La pandemia infuria: oltre 77mila contagi e altri 170 morti. Altissima la positività
Sono 77.621 i nuovi casi di Covid da ieri in Italia e 170 i morti. E’ quanto emerge dal bollettino aggiornati sull’emergenza. Le vittime dall’inizio della pandemia salgono a 159.224 mentre i casi totali sono 14.567.990. Sono 524.899 i tamponi effettuati in più da ieri e il tasso di positività è al 14,8%. Emerge dal bollettino aggiornato sull’emergenza. Salgono da ieri i ricoveri ordinari (+131) con sintomi Covid mentre in lieve calo (-6) sono i pazienti in terapia intensiva. I ricoverati con sintomi sono 9.871 in totale, 481 quelli in terapia intensiva con 50 ingressi del giorno. I dimessi e guariti sono in totale 13.125.950.
Situazione stabile nel Lazio, i contagi scendono
“Oggi nel Lazio su 11.716 tamponi molecolari e 45.746 tamponi antigenici per un totale di 57.462 tamponi, si registrano 8.957 nuovi casi positivi (-2.473), sono 10 i decessi ( = ), 1.199 i ricoverati (-1), 81 le terapie intensive (+2) e +5.912 i guariti. Il rapporto tra positivi e tamponi è al 15,5%. I casi a Roma città sono a quota 4.247″. Lo comunica in una nota l’assessore alla Sanità della Regione Lazio, Alessio D’Amato, al termine della task-force regionale per il Covid-19.
Sono 122.034 le persone attualmente positive a Covid-19 nel Lazio, di cui 1.199 ricoverati (ieri erano 1.200), 81 in terapia intensiva (ieri erano 79) e 120.754 in isolamento domiciliare. Dall’inizio dell’epidemia i guariti sono 1.144.893 e i morti 10.763 su un totale di 1.277.690 casi esaminati, secondo il bollettino aggiornato della Regione Lazio.
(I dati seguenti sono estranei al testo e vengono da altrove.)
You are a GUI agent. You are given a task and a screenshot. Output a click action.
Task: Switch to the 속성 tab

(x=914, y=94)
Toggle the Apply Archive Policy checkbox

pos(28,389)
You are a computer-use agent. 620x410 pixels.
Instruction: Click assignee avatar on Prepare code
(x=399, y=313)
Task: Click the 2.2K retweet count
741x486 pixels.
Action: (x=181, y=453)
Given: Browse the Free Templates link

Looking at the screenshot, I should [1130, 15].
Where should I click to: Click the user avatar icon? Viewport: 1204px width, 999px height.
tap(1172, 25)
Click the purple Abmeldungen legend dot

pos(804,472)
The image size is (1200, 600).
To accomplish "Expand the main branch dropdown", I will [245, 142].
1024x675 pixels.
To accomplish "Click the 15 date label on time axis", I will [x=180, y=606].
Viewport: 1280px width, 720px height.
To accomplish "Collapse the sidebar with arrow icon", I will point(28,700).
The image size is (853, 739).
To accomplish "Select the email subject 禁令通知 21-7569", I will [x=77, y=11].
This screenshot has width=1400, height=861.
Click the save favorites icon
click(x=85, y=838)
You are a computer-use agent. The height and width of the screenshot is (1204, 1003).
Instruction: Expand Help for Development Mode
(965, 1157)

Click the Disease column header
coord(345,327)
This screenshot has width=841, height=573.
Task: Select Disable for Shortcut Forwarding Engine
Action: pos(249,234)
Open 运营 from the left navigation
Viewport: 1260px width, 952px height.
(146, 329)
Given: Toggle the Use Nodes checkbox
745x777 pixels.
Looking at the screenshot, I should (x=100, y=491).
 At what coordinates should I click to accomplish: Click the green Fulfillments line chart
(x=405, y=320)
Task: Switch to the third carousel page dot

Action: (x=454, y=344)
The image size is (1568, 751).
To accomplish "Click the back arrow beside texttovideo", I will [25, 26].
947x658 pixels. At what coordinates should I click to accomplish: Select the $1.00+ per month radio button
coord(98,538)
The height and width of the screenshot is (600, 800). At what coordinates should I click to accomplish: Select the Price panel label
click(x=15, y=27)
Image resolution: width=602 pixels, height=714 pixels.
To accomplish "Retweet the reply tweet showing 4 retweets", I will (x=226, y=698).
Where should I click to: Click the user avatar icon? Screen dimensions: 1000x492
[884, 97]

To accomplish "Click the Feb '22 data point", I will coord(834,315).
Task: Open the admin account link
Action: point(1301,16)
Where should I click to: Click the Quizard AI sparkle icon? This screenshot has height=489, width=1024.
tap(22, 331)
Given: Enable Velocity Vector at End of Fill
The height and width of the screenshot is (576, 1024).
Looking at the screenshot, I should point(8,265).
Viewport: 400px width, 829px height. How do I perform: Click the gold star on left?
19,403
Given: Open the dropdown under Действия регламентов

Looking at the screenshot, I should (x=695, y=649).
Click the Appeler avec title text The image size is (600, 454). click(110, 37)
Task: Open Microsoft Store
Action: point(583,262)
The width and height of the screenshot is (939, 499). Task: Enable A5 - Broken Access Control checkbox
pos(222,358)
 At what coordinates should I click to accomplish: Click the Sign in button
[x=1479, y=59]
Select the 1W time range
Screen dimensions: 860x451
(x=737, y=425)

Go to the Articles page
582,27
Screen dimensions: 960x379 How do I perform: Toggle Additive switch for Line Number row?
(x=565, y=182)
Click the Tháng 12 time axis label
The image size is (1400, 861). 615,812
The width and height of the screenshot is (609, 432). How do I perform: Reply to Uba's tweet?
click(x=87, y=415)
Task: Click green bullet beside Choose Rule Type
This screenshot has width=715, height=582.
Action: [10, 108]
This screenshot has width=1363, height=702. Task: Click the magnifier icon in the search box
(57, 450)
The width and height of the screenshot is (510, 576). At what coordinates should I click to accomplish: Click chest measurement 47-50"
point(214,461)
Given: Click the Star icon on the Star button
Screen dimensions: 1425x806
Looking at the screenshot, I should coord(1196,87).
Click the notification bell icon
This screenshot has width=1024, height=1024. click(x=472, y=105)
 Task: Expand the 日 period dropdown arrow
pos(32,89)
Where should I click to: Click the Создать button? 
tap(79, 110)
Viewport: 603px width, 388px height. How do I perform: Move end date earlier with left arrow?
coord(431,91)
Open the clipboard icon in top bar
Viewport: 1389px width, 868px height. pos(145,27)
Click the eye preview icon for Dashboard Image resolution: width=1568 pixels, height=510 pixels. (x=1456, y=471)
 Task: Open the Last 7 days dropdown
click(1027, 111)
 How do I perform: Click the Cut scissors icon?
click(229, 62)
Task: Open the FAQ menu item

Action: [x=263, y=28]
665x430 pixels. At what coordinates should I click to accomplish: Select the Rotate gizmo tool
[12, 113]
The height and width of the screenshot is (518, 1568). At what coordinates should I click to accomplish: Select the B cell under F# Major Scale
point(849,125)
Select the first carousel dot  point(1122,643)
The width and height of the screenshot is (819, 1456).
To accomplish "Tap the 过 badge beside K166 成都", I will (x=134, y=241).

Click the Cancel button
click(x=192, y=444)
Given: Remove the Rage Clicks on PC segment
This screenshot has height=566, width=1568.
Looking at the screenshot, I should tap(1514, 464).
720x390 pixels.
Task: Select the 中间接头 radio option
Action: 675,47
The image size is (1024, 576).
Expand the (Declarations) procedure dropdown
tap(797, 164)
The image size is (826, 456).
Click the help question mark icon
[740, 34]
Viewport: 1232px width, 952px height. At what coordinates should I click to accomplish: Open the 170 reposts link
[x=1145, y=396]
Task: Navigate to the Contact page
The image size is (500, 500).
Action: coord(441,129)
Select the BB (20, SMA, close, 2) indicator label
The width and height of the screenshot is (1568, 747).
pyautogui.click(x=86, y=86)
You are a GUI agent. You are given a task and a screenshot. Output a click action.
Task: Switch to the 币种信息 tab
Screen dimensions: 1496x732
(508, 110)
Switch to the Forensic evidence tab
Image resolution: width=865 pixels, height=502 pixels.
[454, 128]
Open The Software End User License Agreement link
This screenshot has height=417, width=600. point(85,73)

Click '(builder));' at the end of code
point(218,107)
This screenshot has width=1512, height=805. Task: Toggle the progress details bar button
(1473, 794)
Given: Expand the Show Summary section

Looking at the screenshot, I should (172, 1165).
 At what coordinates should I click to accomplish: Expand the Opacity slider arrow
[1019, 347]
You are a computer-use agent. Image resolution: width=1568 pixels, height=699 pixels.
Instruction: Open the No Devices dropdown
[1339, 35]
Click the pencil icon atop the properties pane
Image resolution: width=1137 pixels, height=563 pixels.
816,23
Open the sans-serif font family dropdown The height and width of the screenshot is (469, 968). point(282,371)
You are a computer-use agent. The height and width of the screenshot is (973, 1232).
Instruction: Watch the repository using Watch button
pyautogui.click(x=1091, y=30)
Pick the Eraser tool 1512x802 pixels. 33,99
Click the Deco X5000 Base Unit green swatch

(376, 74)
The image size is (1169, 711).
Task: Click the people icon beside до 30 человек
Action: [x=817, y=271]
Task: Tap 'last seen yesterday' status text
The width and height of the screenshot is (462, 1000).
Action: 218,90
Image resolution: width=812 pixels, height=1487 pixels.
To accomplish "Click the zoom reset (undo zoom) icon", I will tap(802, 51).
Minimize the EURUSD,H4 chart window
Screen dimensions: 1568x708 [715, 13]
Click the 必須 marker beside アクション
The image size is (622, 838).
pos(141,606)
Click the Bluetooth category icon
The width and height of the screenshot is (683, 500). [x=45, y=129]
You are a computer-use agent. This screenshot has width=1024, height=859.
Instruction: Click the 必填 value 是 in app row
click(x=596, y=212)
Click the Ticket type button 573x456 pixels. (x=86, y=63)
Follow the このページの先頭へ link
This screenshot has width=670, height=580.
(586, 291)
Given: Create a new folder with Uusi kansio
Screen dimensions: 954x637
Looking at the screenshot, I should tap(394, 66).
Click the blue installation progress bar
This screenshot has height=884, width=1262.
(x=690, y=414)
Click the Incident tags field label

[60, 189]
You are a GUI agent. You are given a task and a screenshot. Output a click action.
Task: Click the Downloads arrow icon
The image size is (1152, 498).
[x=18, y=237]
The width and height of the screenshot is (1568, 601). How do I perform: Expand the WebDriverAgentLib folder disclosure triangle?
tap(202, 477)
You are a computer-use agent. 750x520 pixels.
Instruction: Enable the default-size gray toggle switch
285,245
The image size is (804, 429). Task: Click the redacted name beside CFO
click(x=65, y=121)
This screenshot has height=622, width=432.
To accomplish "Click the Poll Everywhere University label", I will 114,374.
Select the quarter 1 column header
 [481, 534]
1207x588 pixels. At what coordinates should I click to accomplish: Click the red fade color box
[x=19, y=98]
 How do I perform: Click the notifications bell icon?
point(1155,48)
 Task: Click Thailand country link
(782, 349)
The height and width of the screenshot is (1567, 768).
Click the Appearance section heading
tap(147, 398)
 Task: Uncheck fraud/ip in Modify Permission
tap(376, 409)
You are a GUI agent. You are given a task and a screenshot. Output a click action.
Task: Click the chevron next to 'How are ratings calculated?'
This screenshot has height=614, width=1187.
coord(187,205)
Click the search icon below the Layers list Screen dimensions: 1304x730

Brusaferro: siamo ancora in pandemia
“Oggi siamo ancora nella pandemia e attraverso le reti di sorveglianza e con tutto il nostro Servizio sanitario nazionale dobbiamo continuare a rispondere a questa sfida”. A sottolinearlo è stato il presidente dell’Istituto superiore di sanità (Iss) Silvio Brusaferro, in un video diffuso al termine dell’ultima riunione del Cts. Gli incontri di questo organismo sono stati “un momento importante nella gestione di questi due anni di pandemia”, ha sottolineato l’esperto. Il Cts “ha permesso di raccogliere intorno a un tavolo e attorno alle domande più importanti esperienze molto diverse e integrate tra di loro, che hanno condiviso delle raccomandazioni. E questo è un segnale importante”.